ClickHouse / clickhouse-connect

Python driver/sqlalchemy/superset connectors
Apache License 2.0
332 stars 65 forks source link

Invalid argument error when reading datetime data #383

Closed IlluvatarEru closed 3 months ago

IlluvatarEru commented 3 months ago

Describe the bug I am reading data from a table, specifically getting the distinct timestamp. The type of that column is DateTime64(6).

I am receiving the below error:

ERROR:root:query failed: select distinct timestamp from db.table where  timestamp > '2024-07-29' 
 with exception:
[Errno 22] Invalid argument
Traceback (most recent call last):
  File "C:\Users\user\anaconda3\lib\site-packages\clickhouse_connect\driver\client.py", line 193, in query
    return self._query_with_context(query_context)
  File "C:\Users\user\anaconda3\lib\site-packages\clickhouse_connect\driver\httpclient.py", line 222, in _query_with_context
    query_result = self._transform.parse_response(byte_source, context)
  File "C:\Users\user\anaconda3\lib\site-packages\clickhouse_connect\driver\transform.py", line 68, in parse_response
    first_block = get_block()
  File "C:\Users\user\anaconda3\lib\site-packages\clickhouse_connect\driver\transform.py", line 50, in get_block
    column = col_type.read_column(source, num_rows, context)
  File "C:\Users\user\anaconda3\lib\site-packages\clickhouse_connect\datatypes\base.py", line 143, in read_column
    return self.read_column_data(source, num_rows, ctx)
  File "C:\Users\user\anaconda3\lib\site-packages\clickhouse_connect\datatypes\base.py", line 158, in read_column_data
    column = self._read_column_binary(source, num_rows, ctx)
  File "C:\Users\user\anaconda3\lib\site-packages\clickhouse_connect\datatypes\temporal.py", line 179, in _read_column_binary
    return self._read_binary_tz(column, active_tz)
  File "C:\Users\user\anaconda3\lib\site-packages\clickhouse_connect\datatypes\temporal.py", line 189, in _read_binary_tz
    dt_sec = dt_from(seconds, tz_info)
OSError: [Errno 22] Invalid argument

Note that running the exact same query from the CH client directly works fine.

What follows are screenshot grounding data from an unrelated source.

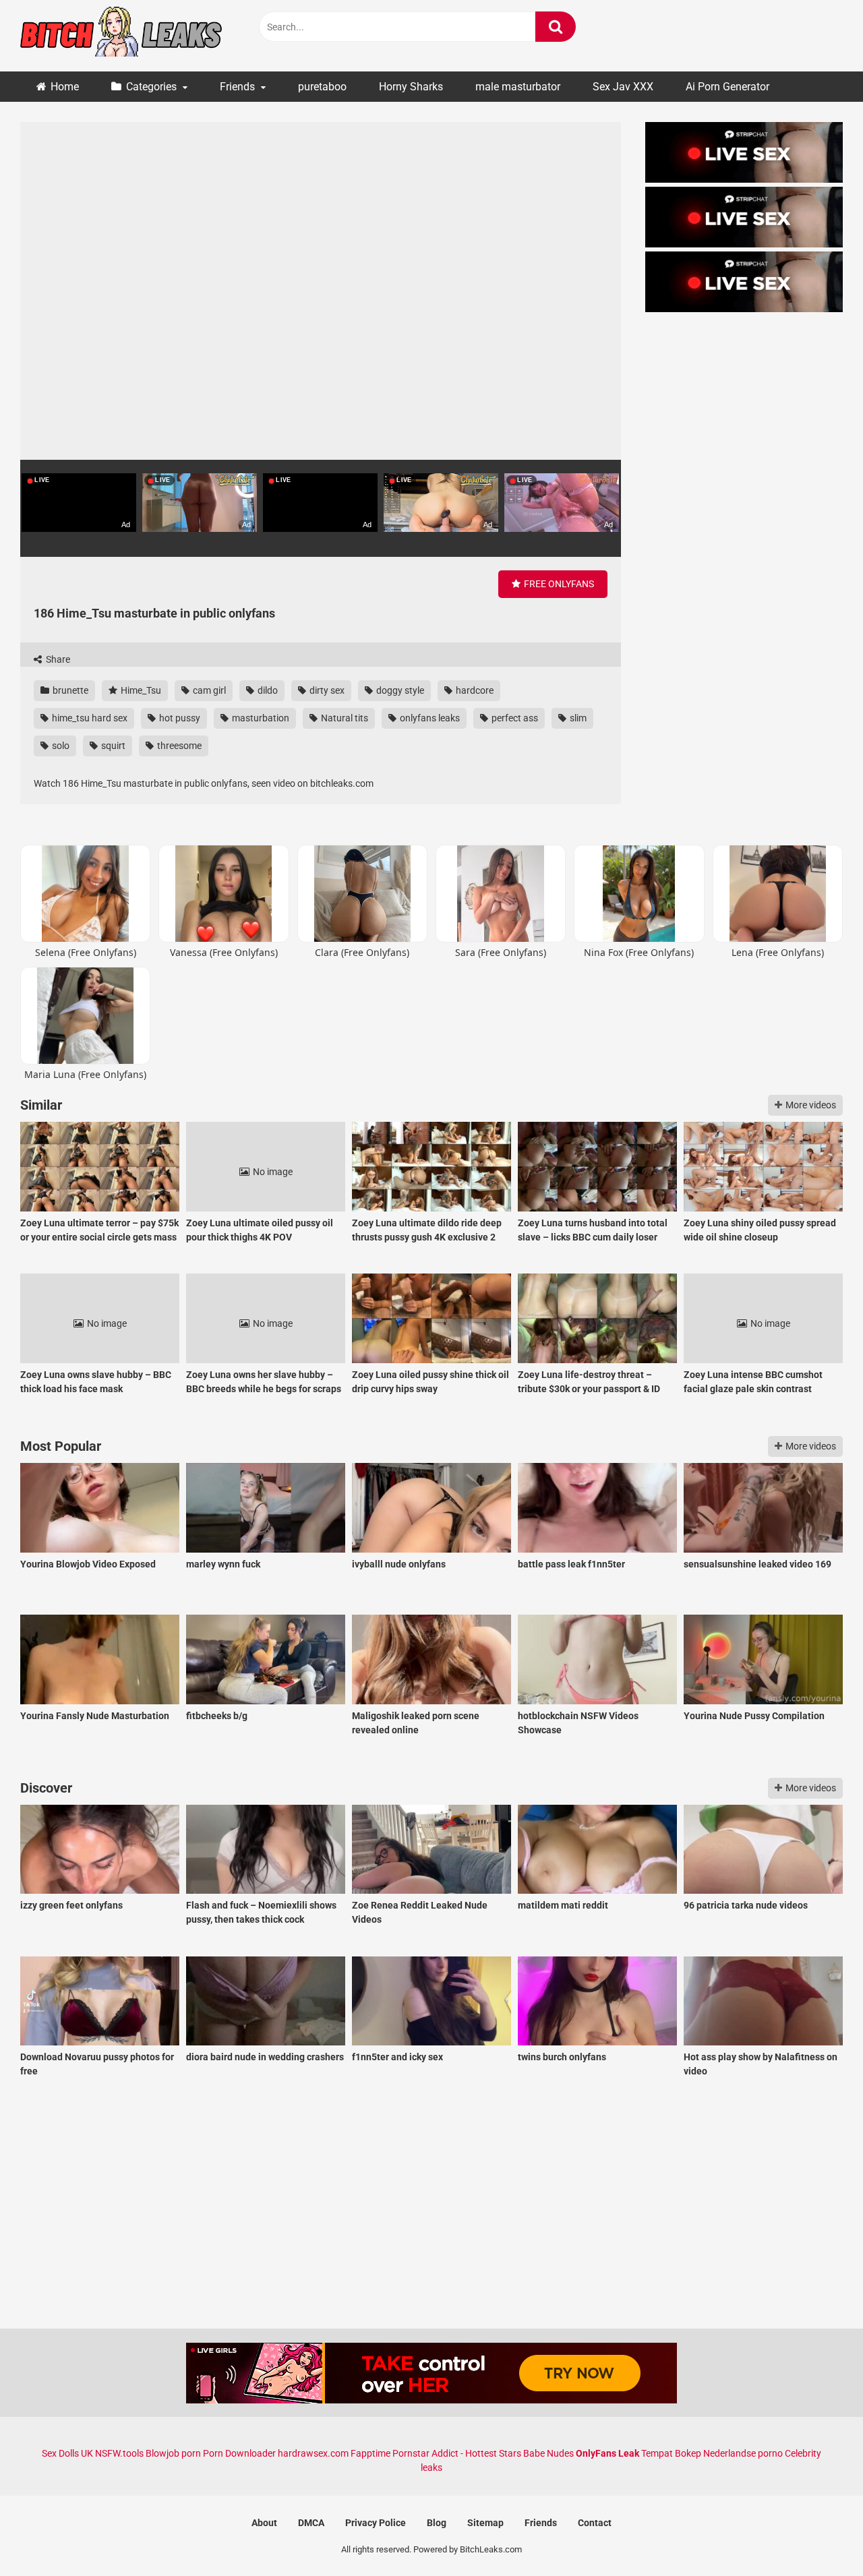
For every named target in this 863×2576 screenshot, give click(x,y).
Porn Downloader (239, 2453)
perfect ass (513, 718)
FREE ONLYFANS (558, 583)
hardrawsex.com (313, 2453)
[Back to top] (818, 2535)
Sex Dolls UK (67, 2453)
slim (577, 718)
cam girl (208, 690)
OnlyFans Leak (607, 2453)
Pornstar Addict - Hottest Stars (456, 2453)
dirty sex (326, 690)
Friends (237, 86)
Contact (595, 2522)
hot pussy (178, 718)
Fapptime (370, 2453)
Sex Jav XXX (623, 86)
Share (57, 659)
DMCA (311, 2522)
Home (65, 86)
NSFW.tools (119, 2453)
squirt (112, 745)
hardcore (474, 690)
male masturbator (517, 86)
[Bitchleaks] (121, 35)
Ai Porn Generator (727, 86)
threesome (178, 745)
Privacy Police (375, 2522)
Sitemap (485, 2522)
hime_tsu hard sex (88, 718)
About (264, 2522)
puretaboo (322, 86)
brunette (69, 690)
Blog (436, 2522)
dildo (267, 690)
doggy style (399, 690)
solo (59, 745)
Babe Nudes (548, 2453)
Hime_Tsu (140, 690)
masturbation (259, 718)
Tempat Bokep (671, 2453)
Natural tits (343, 718)
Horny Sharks (411, 86)
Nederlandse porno (743, 2453)
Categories (151, 86)
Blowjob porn (173, 2453)
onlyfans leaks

Note: the min timestamp in that table is: 1970-01-01 01:00:00.000000 and the max timestamp: 2299-12-31 23:43:20.000000. I have found out that deleting the rows where timestamp = max_timestamp fixed the issue.

To Reproduce I am really just creating a client and running the select query: select distinct timestamp from db.table where timestamp > '2024-07-29'

Expected behavior I am expecting the query to get the timestamps without any error.

Versions

genzgd commented 3 months ago

What timezone is your ClickHouse server using? And what is your local client timezone?

genzgd commented 3 months ago

I ask because you can only get to that code if there are timezones involved. I cannot reproduce the problem locally. Also there has been work in clickhouse-connect around timezones since the 0.7.0 release, so it might help if you upgrade to the latest version.

IlluvatarEru commented 3 months ago

What timezone is your ClickHouse server using? And what is your local client timezone?

Getting the below from the CH cli (connecting without any tz adjustments):

SELECT
    now() AS server_timestamp,
    timezone() AS server_timezone

returns 2024-08-02 07:25:59 │ Europe/Berlin

and am located in BST time. (NB: getting the same when running using the python clickhouse-connect)

genzgd commented 3 months ago

Are you running on Windows? It seems possible you're running into this bug? https://github.com/python/cpython/issues/94414#issuecomment-1478714464

IlluvatarEru commented 3 months ago

Are you running on Windows? It seems possible you're running into this bug? python/cpython#94414 (comment)

Well spotted, that must be it, was trying to run those from Windows indeed, that would also explain why it does not break in production on linux. Closing the issue.